Jakarta – Perubahan iklim semakin sulit dikendalikan, dengan tanda-tanda kehancurannya semakin nyata. Salah satu contoh mengkhawatirkan adalah kerusakan parah yang terjadi di Great Barrier Reef, Australia. Lebih dari 40% karang di wilayah ini dilaporkan mati akibat pemutihan massal dan penyakit yang menyerang ekosistem laut.
Awal tahun 2024, sebuah penelitian besar-besaran dilakukan untuk melacak kondisi 462 koloni karang di Pulau One Tree, bagian selatan Great Barrier Reef. Hasilnya cukup mencengangkan. Pada Juli, 92 koloni karang berhasil bertahan dari proses pemutihan. Namun, saat penelitian berakhir, 193 karang ditemukan mati, sementara 113 lainnya memutih akibat stres panas.

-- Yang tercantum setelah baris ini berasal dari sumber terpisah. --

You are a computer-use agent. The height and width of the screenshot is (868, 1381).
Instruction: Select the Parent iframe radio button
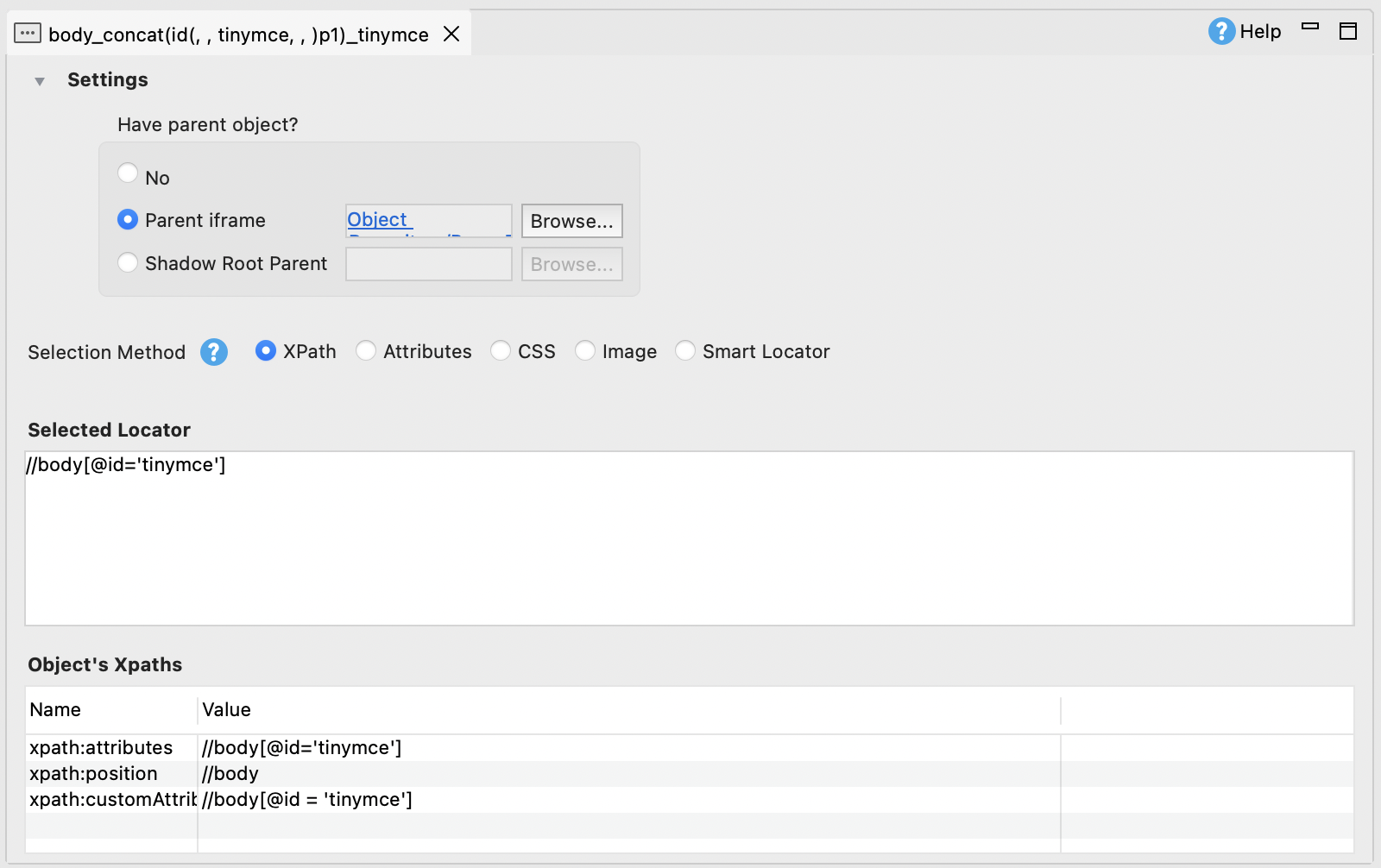pos(128,219)
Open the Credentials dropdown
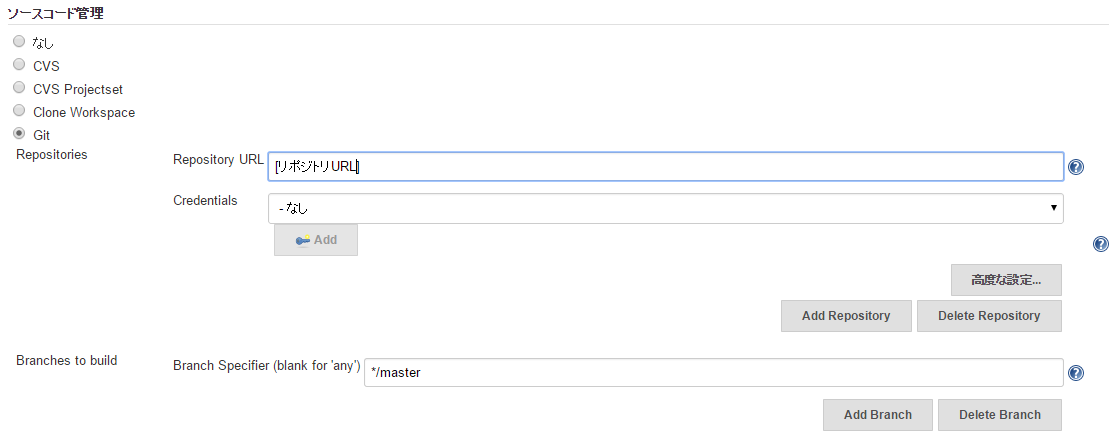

Great Barrier Reef, yang dikenal sebagai gugusan karang terbesar di dunia, terletak di perairan Timur Laut Australia dan memiliki hubungan ekologi yang signifikan hingga ke wilayah tenggara Indonesia. Sayangnya, tekanan panas ekstrem akibat perubahan iklim mengancam keberlanjutan ekosistem ini.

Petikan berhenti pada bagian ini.